Taking the hard road to China
Article Date: Aug 08 2005
Flying high
To make gambles like China work, Currie, who is 48, follows a punishing schedule. Each year, he takes two eight-week trips around the world to visit all 17 of Genesis’ locations on four different continents. His challenge, and the reason he willingly spends 72 hours in a plane on each trip, is to create and enforce a standard set of working practices, giving senior managers in America and Asia the confidence to take the business forward themselves.
‘Training, customer service and all those good things take time,’ reflects Currie, ‘especially if you are an international organisation like ourselves which is trying to provide a seamless service. We have to build a team spirit in the global organisation and get a handle on what is happening locally.’
Currie’s approach has always been to put his money on the table, putting his faith in service, not price, and then waiting, for opportunities to arise.

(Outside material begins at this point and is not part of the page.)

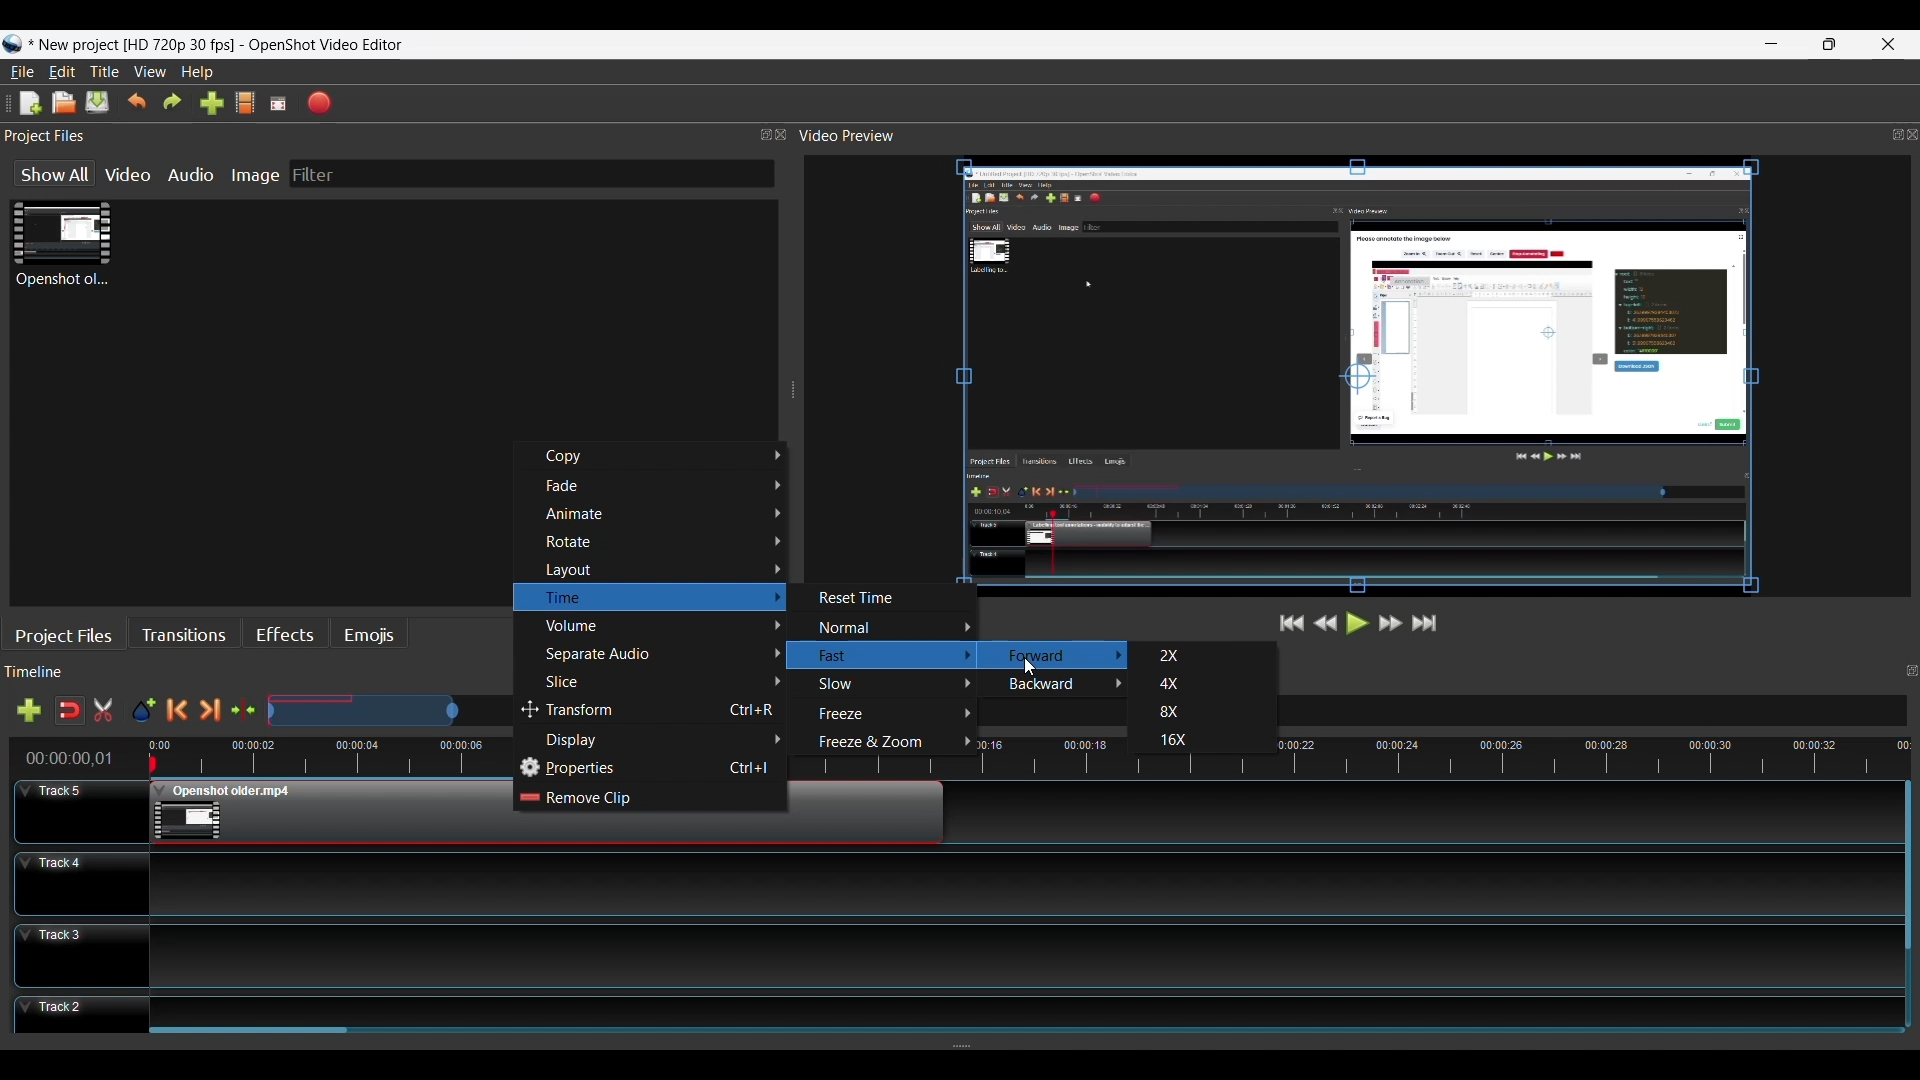 The width and height of the screenshot is (1920, 1080). What do you see at coordinates (889, 684) in the screenshot?
I see `Slow` at bounding box center [889, 684].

When he set up Genesis in 1986 with his partners Ken Howell and Roy Tricker, their takings in the first month were £34.70. It was not until the hurricane of 1987, when forwarders from Heathrow and Gatwick were unable to reach his adopted town of Eastbourne, that Genesis was finally able to persuade local exporters of the merits of an operation based on quality.
In 1993, when he decided to open his first office in the US, his bank manager told him that he would be broke in six months. Again, Currie had to wait for his chance to break into the market. It came on Independence Day in 1995. A cruiser ran aground off Oregon and broke its propeller. To keep a lid on compensation for disgruntled passengers, a new one had to be moved across the US from Virginia. A police escort and a permit had to be arranged for each state during a public holiday. Currie took the job and had the propeller there in time. Ten years later, the US accounts for 40 per cent of sales and Genesis has five offices there.
The company is now also operating out of Beijing as well as Shanghai, and is opening in Hong Kong this year. ‘China is becoming the world’s manufacturing supply centre,’ Currie believes. ‘We want to be able to work for global customers who want to switch production quickly around the world to secure the lowest costs. There are lots of clients out there that are unhappy with the mentality of big forwarders. We are just waiting for our chance to get their products to market on time.’